BEGIN

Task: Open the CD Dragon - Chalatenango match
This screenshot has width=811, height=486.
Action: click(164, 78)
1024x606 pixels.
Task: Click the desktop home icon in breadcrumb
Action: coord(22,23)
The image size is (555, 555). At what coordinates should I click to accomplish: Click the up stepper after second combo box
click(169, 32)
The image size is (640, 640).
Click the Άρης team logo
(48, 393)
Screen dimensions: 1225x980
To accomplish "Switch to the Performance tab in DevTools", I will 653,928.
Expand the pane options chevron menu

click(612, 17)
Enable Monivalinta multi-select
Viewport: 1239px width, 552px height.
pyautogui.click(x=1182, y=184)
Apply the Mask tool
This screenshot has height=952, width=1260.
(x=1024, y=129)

END

Copy, please, exactly the lines that start at the first line of the data and end at the line containing "The image size is (640, 640).", both kept and no others.

Task: Open the CD Dragon - Chalatenango match
This screenshot has width=811, height=486.
Action: click(164, 78)
1024x606 pixels.
Task: Click the desktop home icon in breadcrumb
Action: coord(22,23)
The image size is (555, 555). At what coordinates should I click to accomplish: Click the up stepper after second combo box
click(169, 32)
The image size is (640, 640).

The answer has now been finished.